Origin of chiral magnetic effect, production of turbulence and generation of large-scale magnetic fields

• Igor Rogachevskii (Ben-Gurion University of the Negev)

Room: Albano 3: 4203 - SU Conference Lunch Room (48 seats) In the standard model of particle physics, the chiral anomaly can occur in relativistic plasmas and plays an important role in the early Universe, proto-neutron stars, heavy-ion collisions, and quantum materials. It gives rise to a chiral magnetic effect if the number densities of left- and right-handed electrically charged fermions are unequal. At high energies, the dynamics of a plasma with charged fermions can be described in terms of chiral magnetohydrodynamics. We show that a chiral magnetic effect can result just from spatial fluctuations of the chemical potential, causing a chiral dynamo instability, magnetically driven turbulence, and ultimately a generation of large-scale magnetic field through the magnetic alpha effect. This have consequences for the dynamics of certain high-energy plasmas, such as the early Universe. We discuss how the chiral magnetic effect can be a source for gravitational waves. Authors: I. Rogachevskii , J. Schober, A. Brandenburg

The bubble wall velocity in first order phase transitions

• Jorinde van de Vis

Room: Albano 3: 4203 - SU Conference Lunch Room (48 seats) Cosmological first order phase transitions are a promising source of gravitational waves, and a possible explanation of the baryon asymmetry and dark matter abundance. Predicting the phenomenological consequences of such phase transitions requires knowledge of the expansion velocity of the bubbles formed in a phase transition. In this talk, I will summarize the computation of the wall velocity and present WallGo, a software package for the computation of bubble wall velocities. WallGo is the first publicly available code that computes the matrix elements, collision integrals Boltzmann equation and scalar field equation of motion for user-defined models. I will present results obtained with WallGo, and discuss estimates of the theoretical uncertainty of the bubble wall velocity.

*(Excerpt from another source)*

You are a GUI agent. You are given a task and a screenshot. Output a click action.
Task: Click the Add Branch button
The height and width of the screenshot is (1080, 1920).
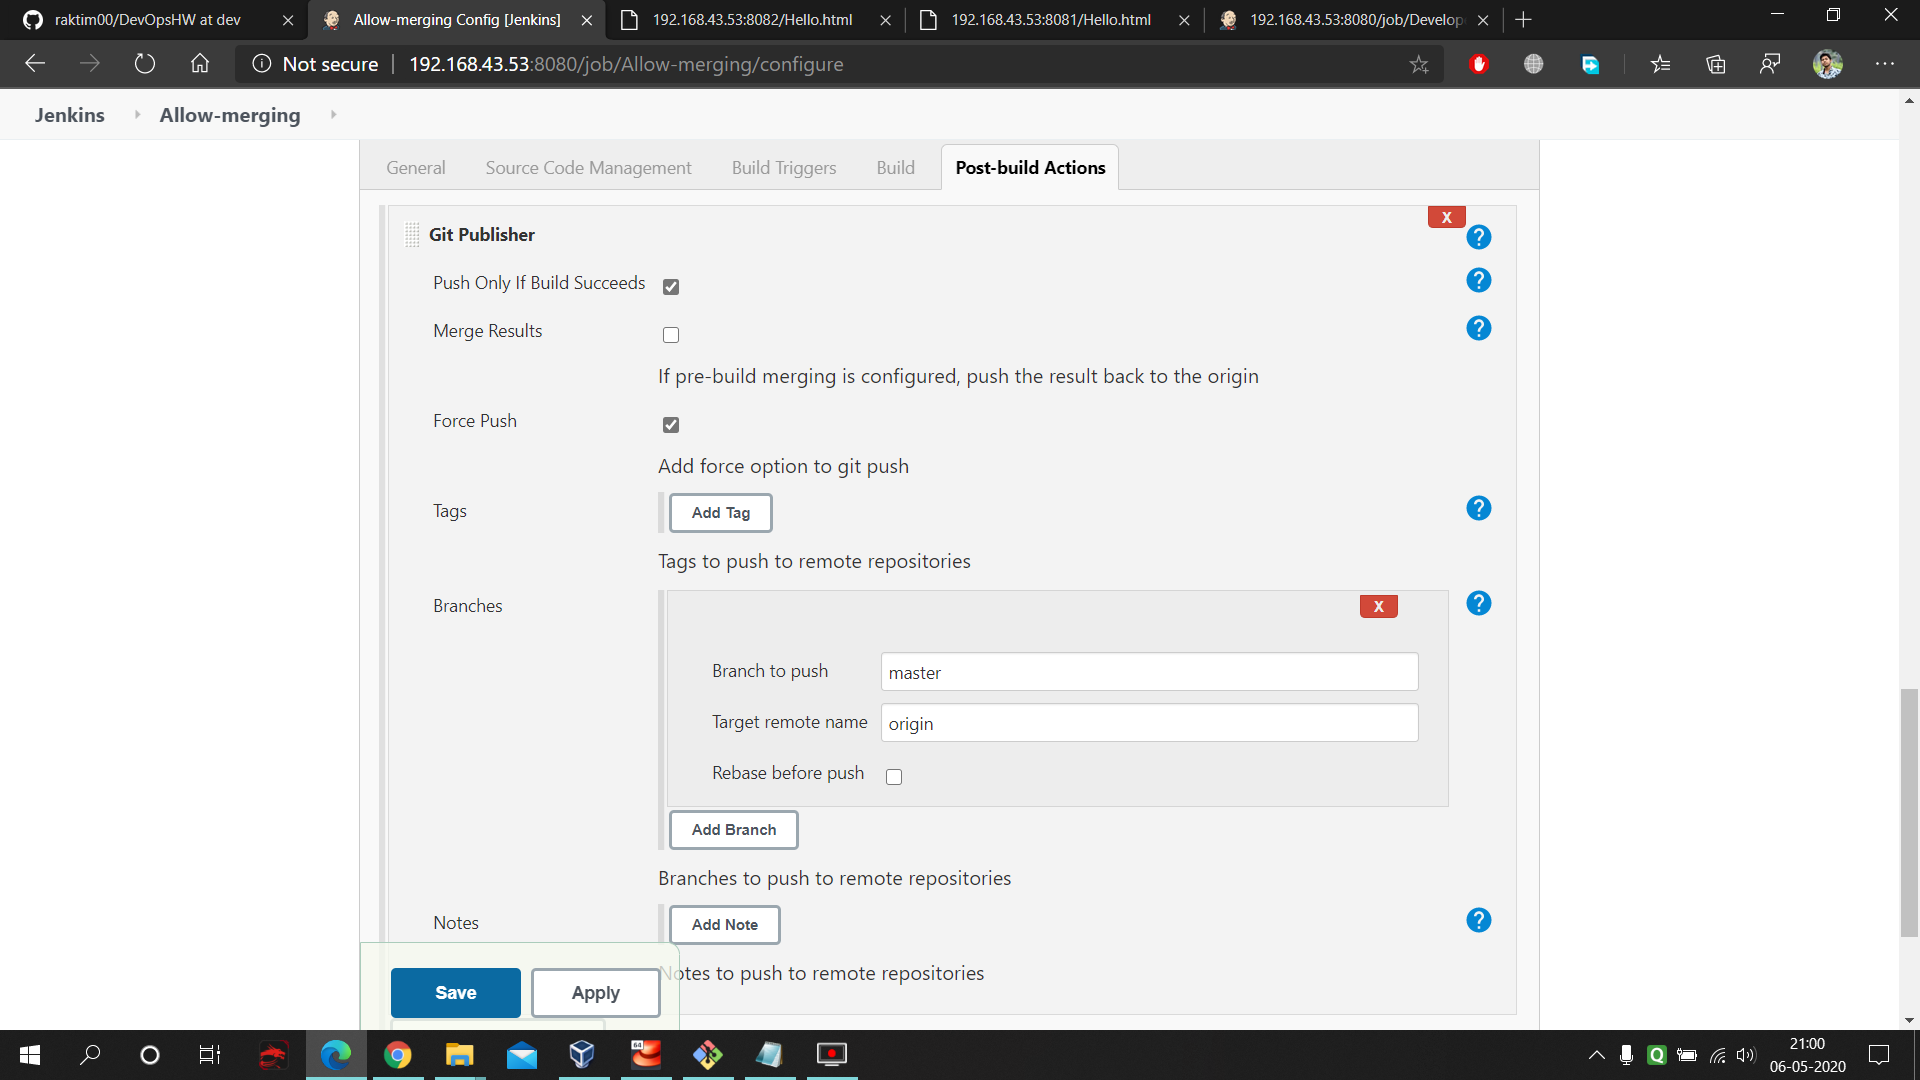point(735,828)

Simulating cosmic bubbles on the lattice and in the lab

• Alex Jenkins (University of Cambridge)

Room: Albano 3: 4203 - SU Conference Lunch Room (48 seats) Bubble nucleation plays a pivotal role in many models of particle physics and the early Universe, and is a promising potential source of cosmological gravitational waves. However, we lack a satisfying theoretical understanding of this process, with existing approaches working only in imaginary (Euclidean) time, and relying on assumptions that have yet to be empirically tested. A promising route forward is to use cold-atom systems which undergo first-order phase transitions that are analogous to vacuum decay. In this talk, I will present recent theoretical work to understand this analogy using semiclassical lattice simulations, and will discuss possibilities and challenges for realising these analogues in the laboratory.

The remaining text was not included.